-- START Records for this exercise --

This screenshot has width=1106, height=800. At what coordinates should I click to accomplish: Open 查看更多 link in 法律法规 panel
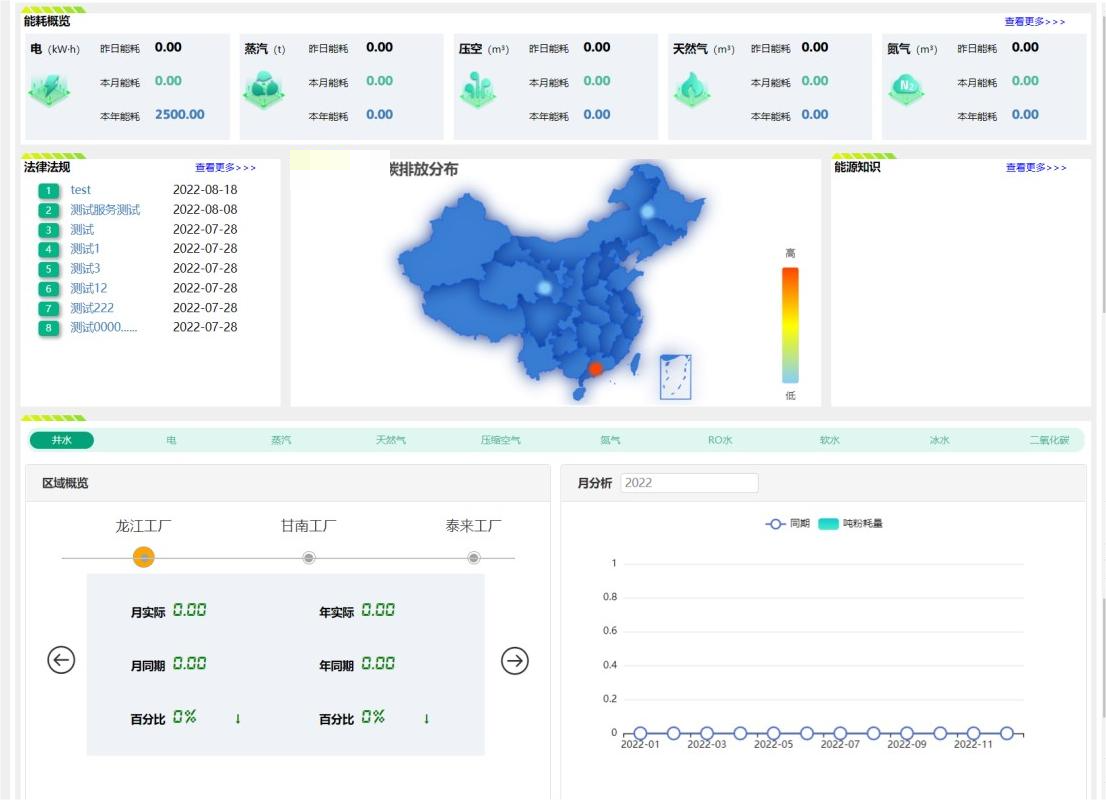pyautogui.click(x=225, y=168)
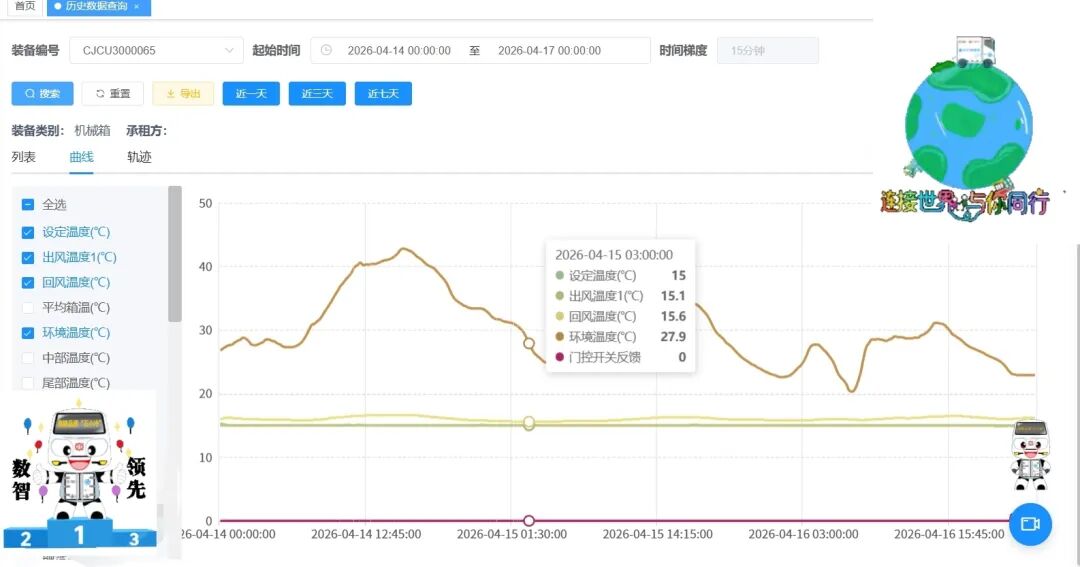Viewport: 1080px width, 567px height.
Task: Click the checkbox list vertical scrollbar
Action: coord(175,253)
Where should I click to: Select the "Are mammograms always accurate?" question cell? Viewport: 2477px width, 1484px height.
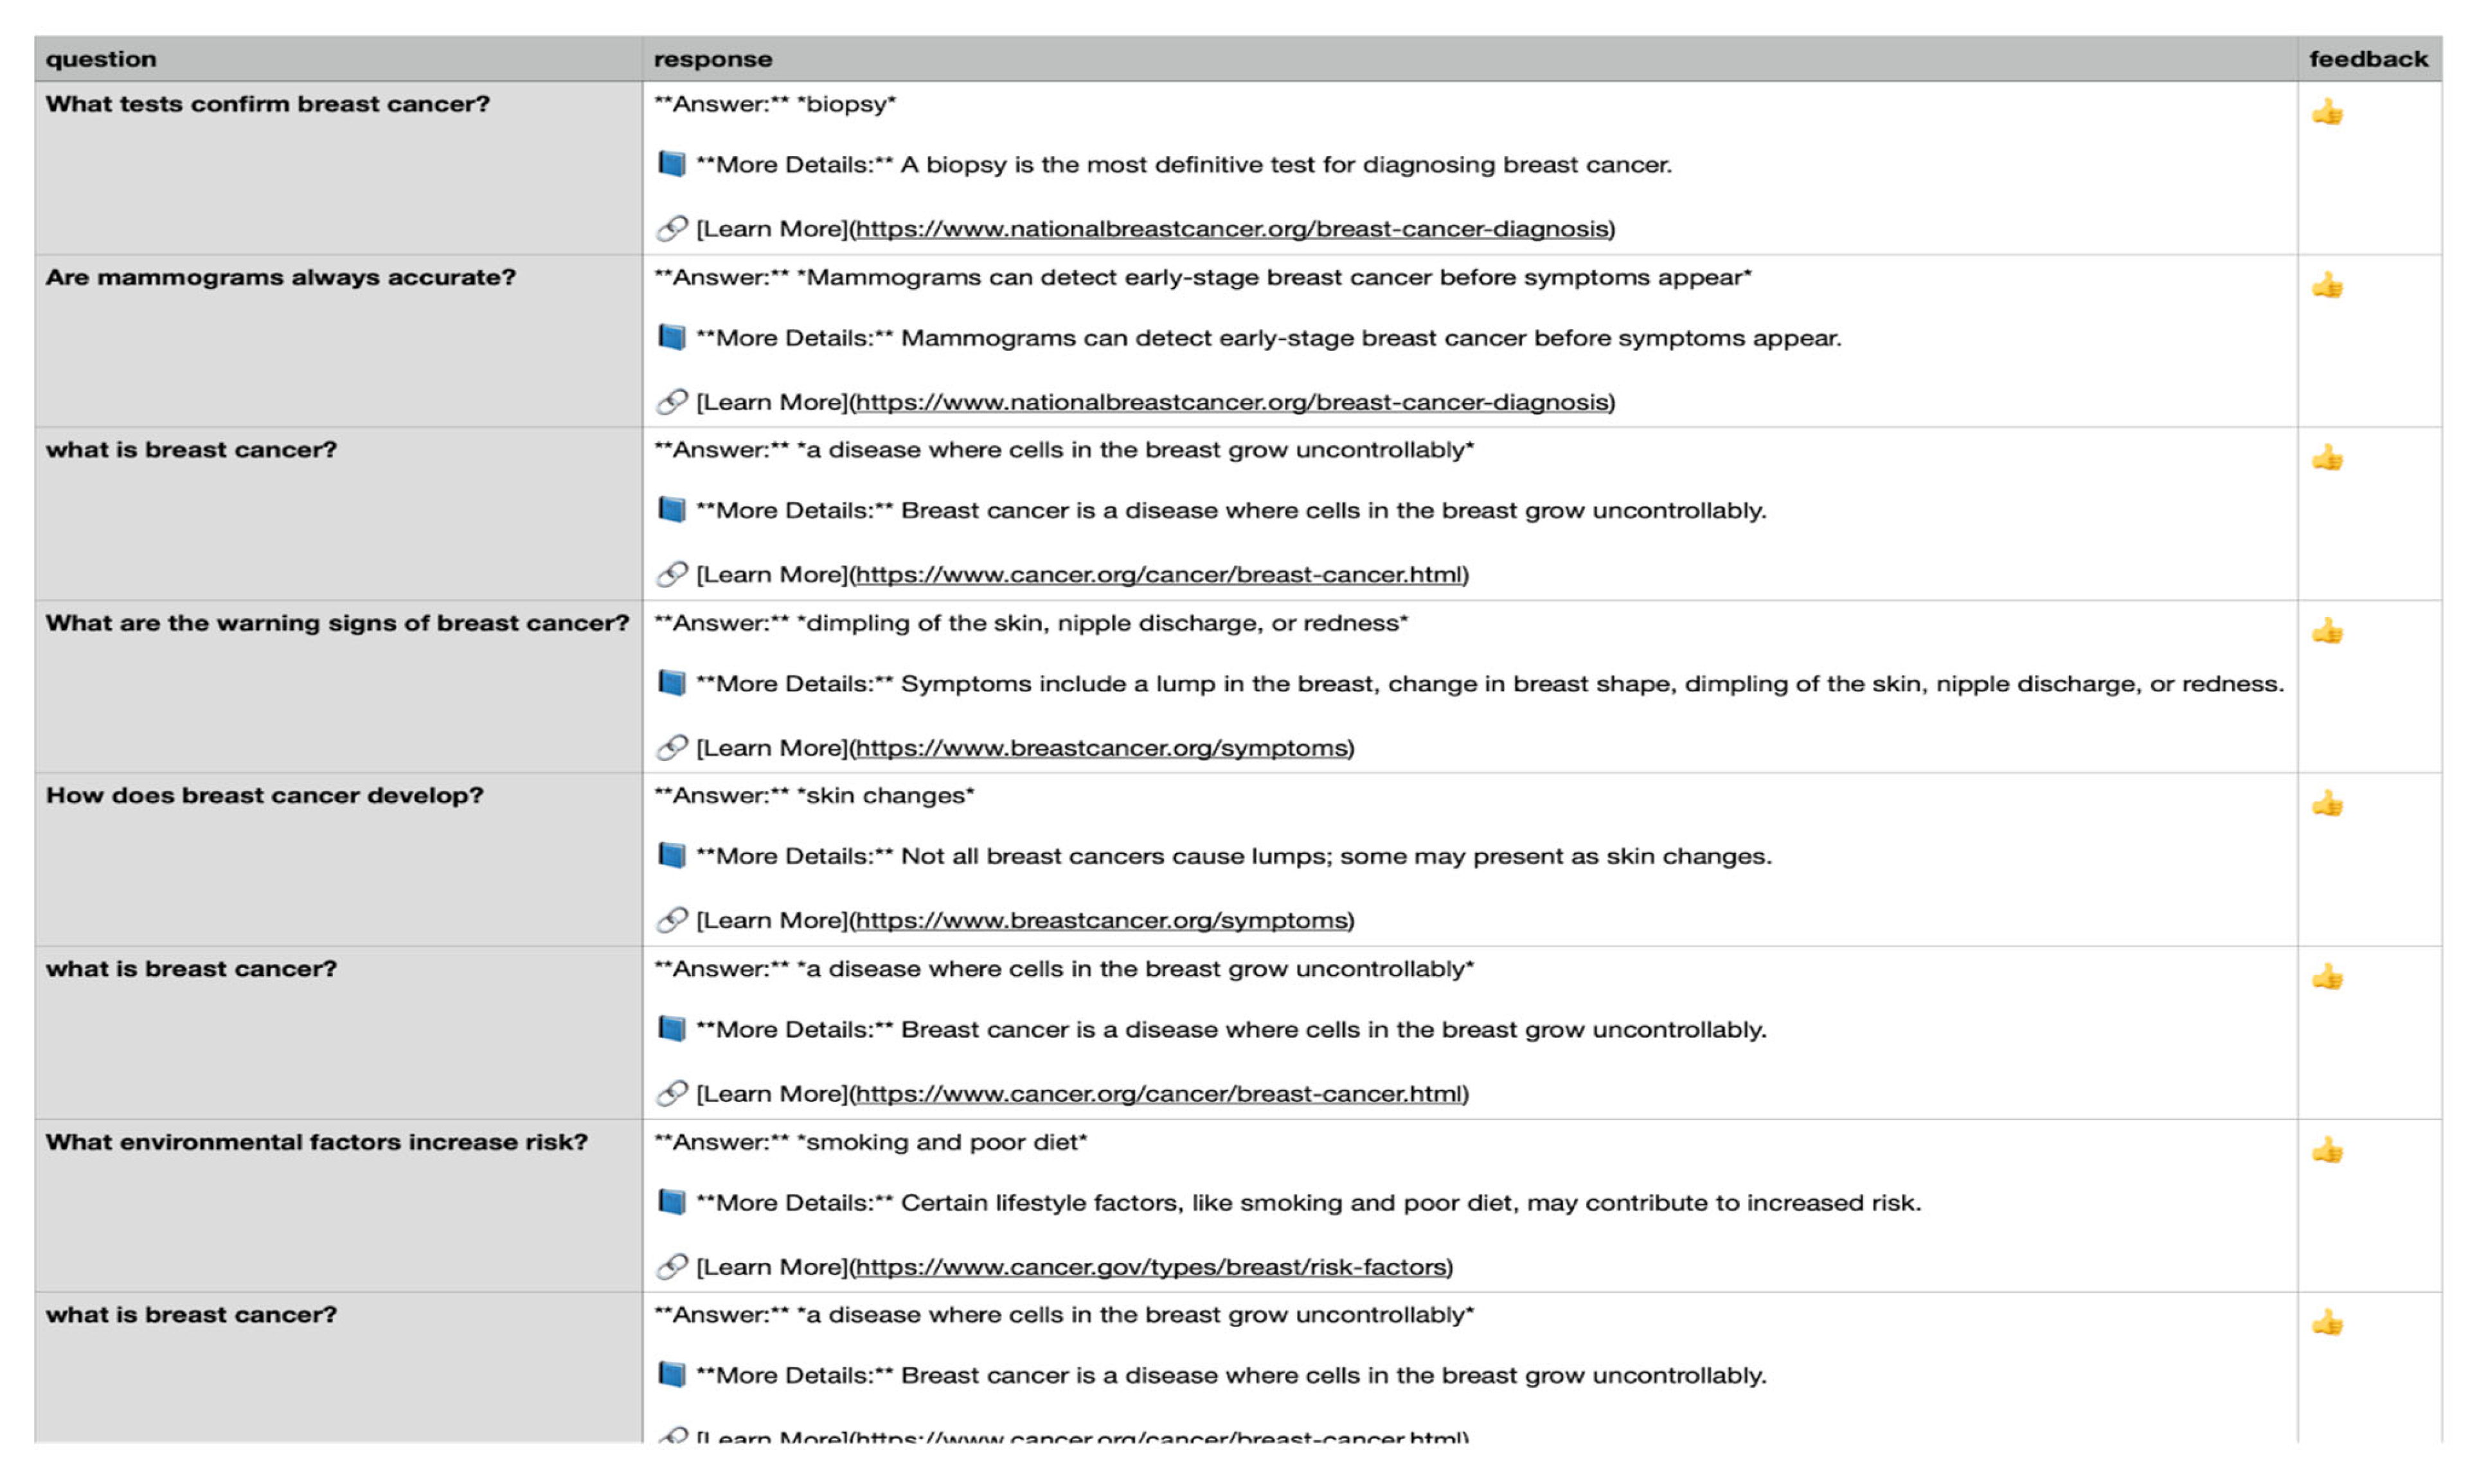(x=280, y=277)
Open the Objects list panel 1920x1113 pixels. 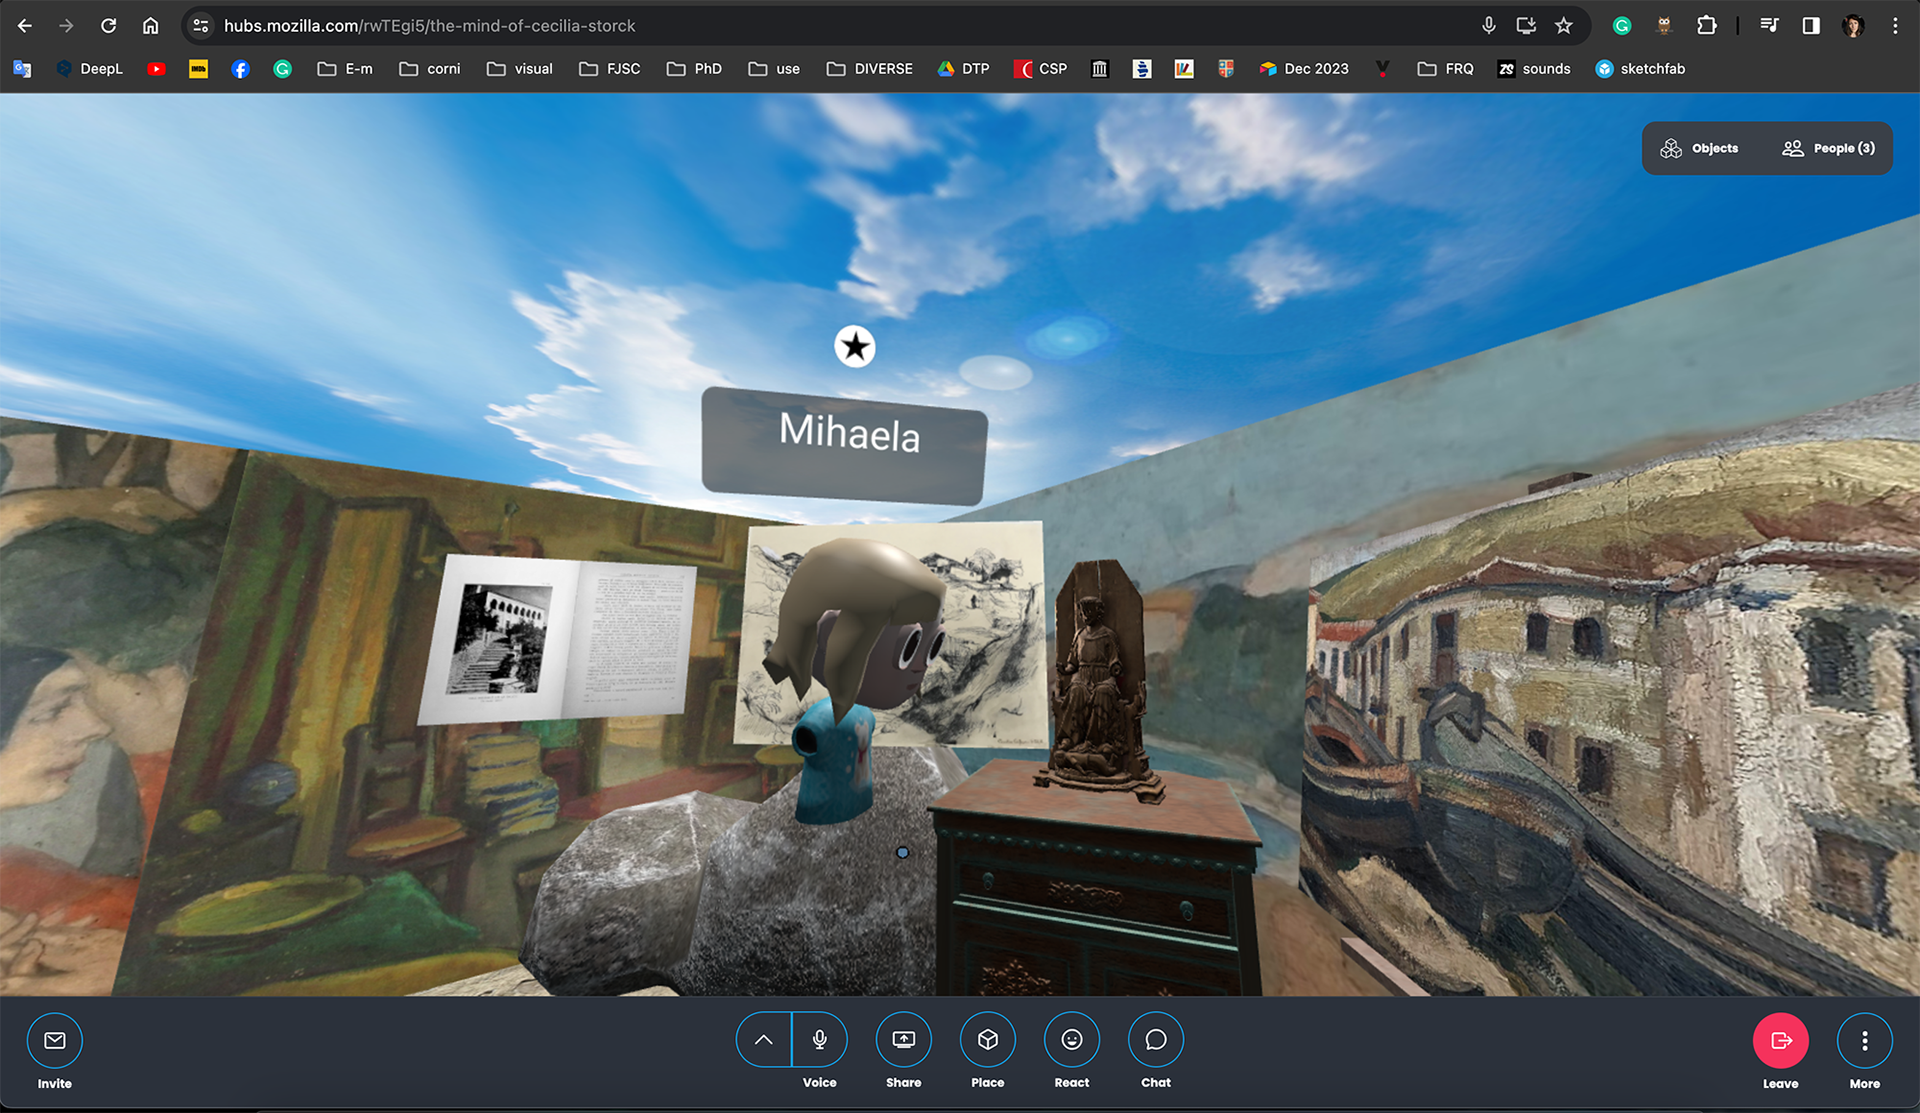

-- END Records for this exercise --

Written problem >> Rewrite every row above, replacing each occurrence of "panel" with "pane" and leaving everything else unchanged. Omit the pictures from your answer.

Answer for this exercise >>
This screenshot has width=1106, height=800. At what coordinates should I click to accomplish: Open 查看更多 link in 法律法规 pane
pyautogui.click(x=225, y=168)
Viewport: 1080px width, 567px height.
Task: Click the checkbox list vertical scrollbar
Action: coord(175,253)
Where should I click to: Select the "Are mammograms always accurate?" question cell? Viewport: 2477px width, 1484px height.
(x=280, y=277)
Open the Objects list pane 1920x1113 pixels. 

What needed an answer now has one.